STATED EXERCISE A: Please set out the entries from the line containing "This screenshot has height=932, width=1022." through the line containing "Open the Threads" as a numbered list, with both of those lines included and blank lines omitted.

* Begin DOCUMENT TEXT *

Studio album by Queen of Jeans
- Released: June 28, 2024
- Studio: Studio 4 Recording, Conshohocken, Pennsylvania, US
- Genre: Indie rock
- Length: 39:29
- Language: English
- Label: Memory Music
- Producer: Will Yip

Queen of Jeans chronology
| Hiding Place (2022) | All Again (2024) |  |

= All Again =

All Again is a 2024 studio album by American indie rock band Queen of Jeans. It has received positive review from critics.

==Reception==
At BrooklynVegan, Andrew Sacher included the notable releases of the week stating that while the lyrical themes are emotionally difficult, "the music goes down easy, with one song after the next rooted in the blissful dream pop of bands like Alvvays". Grace Robins-Somerville of Paste rated All Again a 7.7 out of 10, stating that "this is the record where Queen Of Jeans have mastered both the banger-to-ballad ratio, and the banger-to-ballad transition" and suggested that listeners will put this album on repeat. Editors at Stereogum chose this for Album of the Week and critic Danielle Chelosky called the music "enchanting, angsty indie rock tinged with emo sensibility" that has "exhilarating momentum" and makes for an album that is "resentful, nostalgic, frustrated, disoriented".

* End DOCUMENT TEXT *

STATED EXERCISE B: In the album article, turn the paragraph beginning "At BrooklynVegan, Andrew Sacher" into a short bulleted list that keeps each critic's main points.

* Begin DATA SUPPLIED *

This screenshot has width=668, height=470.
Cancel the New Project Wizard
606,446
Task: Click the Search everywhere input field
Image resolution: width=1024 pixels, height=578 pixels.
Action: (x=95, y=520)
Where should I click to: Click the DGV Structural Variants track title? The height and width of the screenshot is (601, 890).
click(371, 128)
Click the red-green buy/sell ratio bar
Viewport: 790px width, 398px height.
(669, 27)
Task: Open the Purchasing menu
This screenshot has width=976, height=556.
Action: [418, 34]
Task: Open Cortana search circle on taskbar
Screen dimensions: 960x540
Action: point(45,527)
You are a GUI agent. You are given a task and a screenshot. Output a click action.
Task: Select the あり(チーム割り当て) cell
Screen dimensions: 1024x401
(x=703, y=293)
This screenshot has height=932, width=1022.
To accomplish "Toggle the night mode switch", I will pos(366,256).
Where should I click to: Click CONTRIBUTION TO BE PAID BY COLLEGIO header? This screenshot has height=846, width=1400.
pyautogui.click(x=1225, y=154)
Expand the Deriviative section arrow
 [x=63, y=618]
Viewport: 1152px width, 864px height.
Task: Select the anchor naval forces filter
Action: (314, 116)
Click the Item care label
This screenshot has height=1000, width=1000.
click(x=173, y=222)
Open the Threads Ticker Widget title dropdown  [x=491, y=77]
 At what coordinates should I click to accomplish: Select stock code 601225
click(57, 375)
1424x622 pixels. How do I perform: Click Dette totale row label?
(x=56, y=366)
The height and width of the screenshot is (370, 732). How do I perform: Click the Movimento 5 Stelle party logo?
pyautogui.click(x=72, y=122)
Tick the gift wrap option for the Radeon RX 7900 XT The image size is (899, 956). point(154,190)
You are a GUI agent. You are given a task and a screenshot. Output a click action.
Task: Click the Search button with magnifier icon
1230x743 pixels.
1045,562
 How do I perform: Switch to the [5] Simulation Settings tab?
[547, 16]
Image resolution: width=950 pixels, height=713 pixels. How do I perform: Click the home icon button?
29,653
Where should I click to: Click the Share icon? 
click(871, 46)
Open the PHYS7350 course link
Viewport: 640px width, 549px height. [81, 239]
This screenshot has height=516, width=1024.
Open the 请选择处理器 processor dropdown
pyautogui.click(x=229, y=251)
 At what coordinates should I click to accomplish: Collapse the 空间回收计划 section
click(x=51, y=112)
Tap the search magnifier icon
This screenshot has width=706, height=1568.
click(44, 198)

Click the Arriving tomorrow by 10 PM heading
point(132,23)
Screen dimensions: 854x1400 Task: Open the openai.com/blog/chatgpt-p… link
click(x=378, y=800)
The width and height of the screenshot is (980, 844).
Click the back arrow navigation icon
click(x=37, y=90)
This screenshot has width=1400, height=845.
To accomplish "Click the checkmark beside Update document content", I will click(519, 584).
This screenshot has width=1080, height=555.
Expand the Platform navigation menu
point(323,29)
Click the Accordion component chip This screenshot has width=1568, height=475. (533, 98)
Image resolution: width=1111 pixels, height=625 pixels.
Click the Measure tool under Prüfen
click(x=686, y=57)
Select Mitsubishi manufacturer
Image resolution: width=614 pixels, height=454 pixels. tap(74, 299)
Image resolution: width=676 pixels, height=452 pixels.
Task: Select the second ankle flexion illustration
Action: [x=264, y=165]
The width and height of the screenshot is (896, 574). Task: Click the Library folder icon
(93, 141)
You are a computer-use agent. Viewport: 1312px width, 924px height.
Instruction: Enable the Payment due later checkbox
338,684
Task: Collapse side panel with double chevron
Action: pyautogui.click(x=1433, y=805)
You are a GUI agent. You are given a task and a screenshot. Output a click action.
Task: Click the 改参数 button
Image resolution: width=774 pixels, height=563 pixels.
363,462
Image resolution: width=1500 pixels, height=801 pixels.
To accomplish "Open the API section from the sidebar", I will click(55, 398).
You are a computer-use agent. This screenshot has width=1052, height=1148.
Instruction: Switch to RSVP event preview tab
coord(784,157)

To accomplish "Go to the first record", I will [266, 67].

* End DATA SUPPLIED *

FULL RESPONSE A:
1. This screenshot has height=932, width=1022.
2. To accomplish "Toggle the night mode switch", I will pos(366,256).
3. Where should I click to: Click CONTRIBUTION TO BE PAID BY COLLEGIO header? This screenshot has height=846, width=1400.
4. pyautogui.click(x=1225, y=154)
5. Expand the Deriviative section arrow
6.  [x=63, y=618]
7. Viewport: 1152px width, 864px height.
8. Task: Select the anchor naval forces filter
9. Action: (314, 116)
10. Click the Item care label
11. This screenshot has height=1000, width=1000.
12. click(x=173, y=222)
13. Open the Threads Ticker Widget title dropdown  [x=491, y=77]

FULL RESPONSE B:
- BrooklynVegan: Andrew Sacher listed it among the week's notable releases. He said the lyrical themes are emotionally difficult but the music "goes down easy," rooted in the dream pop of bands like Alvvays.
- Paste: Grace Robins-Somerville rated it 7.7 out of 10. She said the band mastered both the banger-to-ballad ratio and the transition between them, and suggested listeners will put the album on repeat.
- Stereogum: The editors named it Album of the Week. Critic Danielle Chelosky called it "enchanting, angsty indie rock tinged with emo sensibility" with "exhilarating momentum," and described the album as "resentful, nostalgic, frustrated, disoriented."